Excerpted text:
Varnish has a command line interface (CLI) which can control and change
most of the operational parameters and the configuration of Varnish,
without interrupting the running service.

The CLI can be used for the following tasks:

configuration
     You can upload, change and delete VCL files from the CLI.

parameters
     You can inspect and change the various parameters Varnish has
     available through the CLI. The individual parameters are
     documented in the varnishd(1) man page.

bans
     Bans are filters that are applied to keep Varnish from serving
     stale content. When you issue a ban Varnish will not serve any
     *banned* object from cache, but rather re-fetch it from its
     backend servers.

process management
     You can stop and start the cache (child) process though the
     CLI. You can also retrieve the latest stack trace if the child
     process has crashed.

If you invoke varnishd(1) with -T, -M or -d the CLI will be
available. In debug mode (-d) the CLI will be in the foreground, with
-T you can connect to it with varnishadm or telnet and with -M
varnishd will connect back to a listening service *pushing* the CLI to
that service. Please see :ref:`varnishd(1)` for details.

Extracted entries:
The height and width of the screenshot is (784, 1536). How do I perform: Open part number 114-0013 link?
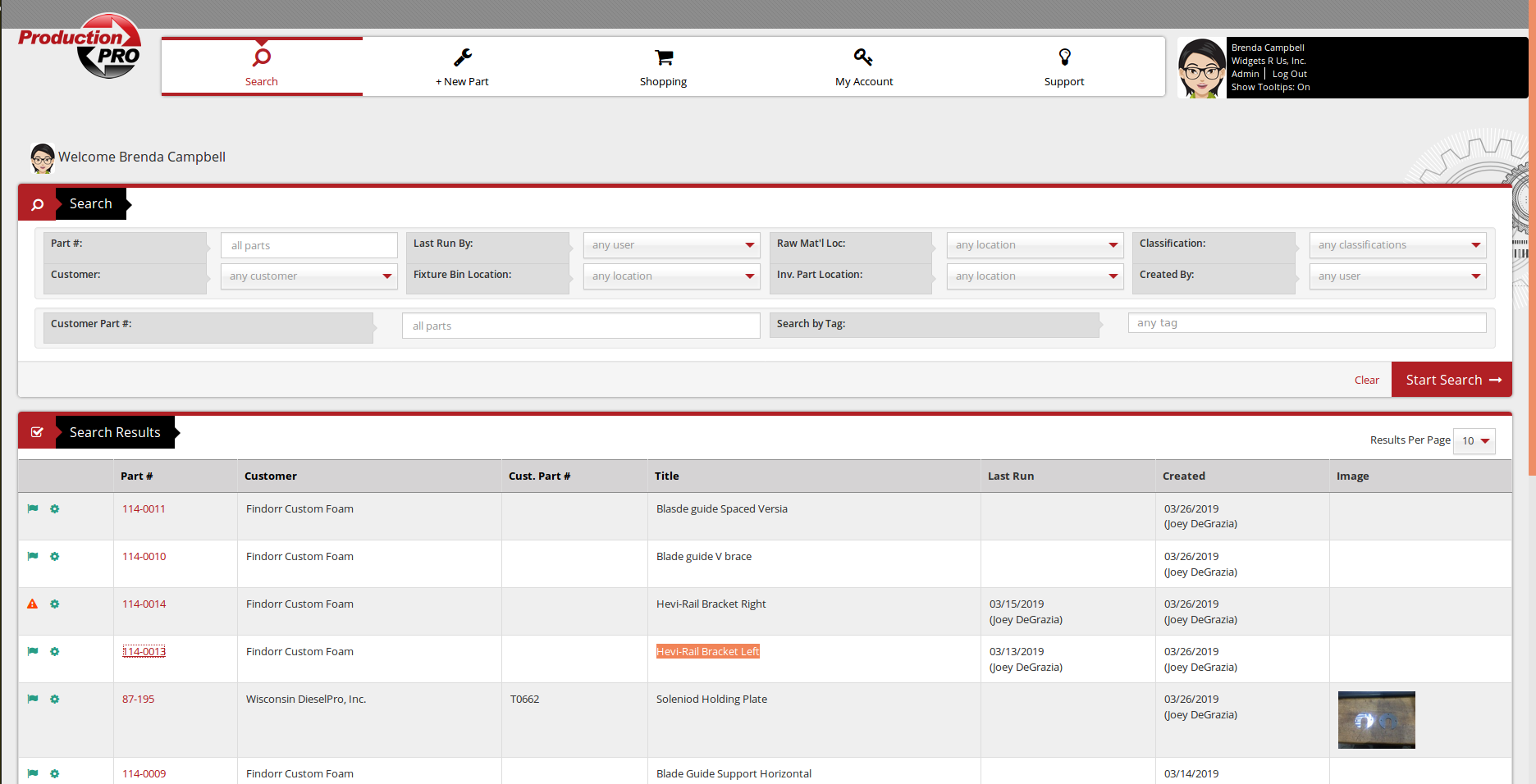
--
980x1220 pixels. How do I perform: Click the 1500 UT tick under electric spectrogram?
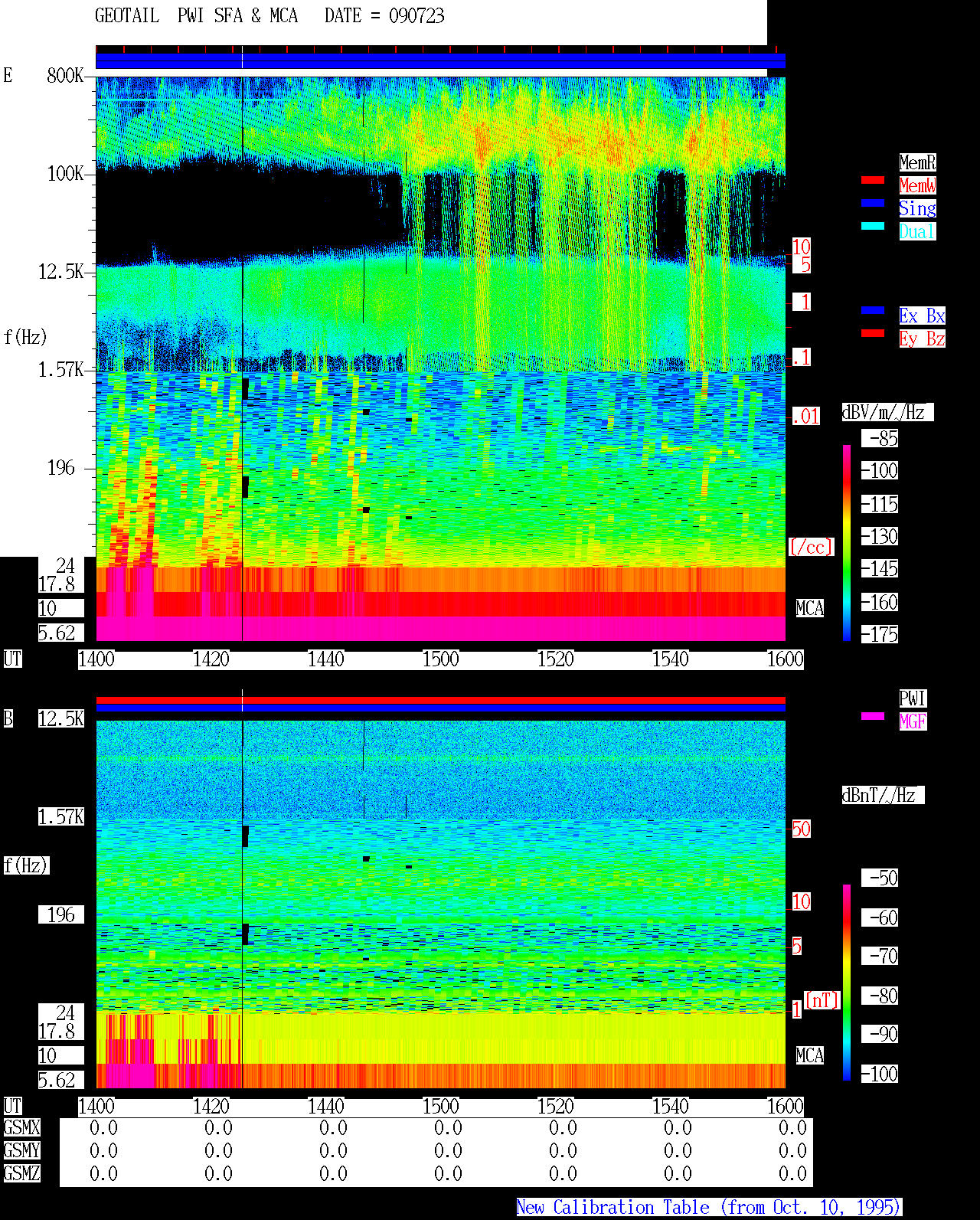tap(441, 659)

Set exercise A:
Answer from the Varnish CLI text:
(i) Where are the individual parameters documented?
(ii) After a ban is issued, what does Varnish do instead of serving a banned object from cache?
(iii) Which option puts the CLI in the foreground?
Set exercise B:
Please turn the paragraph of the Varnish CLI text beginning "If you invoke varnishd(1) with -T, -M or -d" into a short list that keeps its main facts.
The items after the Varnish CLI text are separate material.

Exercise response A:
(i) In the varnishd(1) man page.
(ii) It re-fetches the object from its backend servers.
(iii) -d (debug mode).

Exercise response B:
- The CLI is available when varnishd(1) is invoked with -T, -M or -d.
- With -d (debug mode), the CLI runs in the foreground.
- With -T, you connect to the CLI using varnishadm or telnet.
- With -M, varnishd connects back to a listening service and pushes the CLI to it.
- Details are in varnishd(1).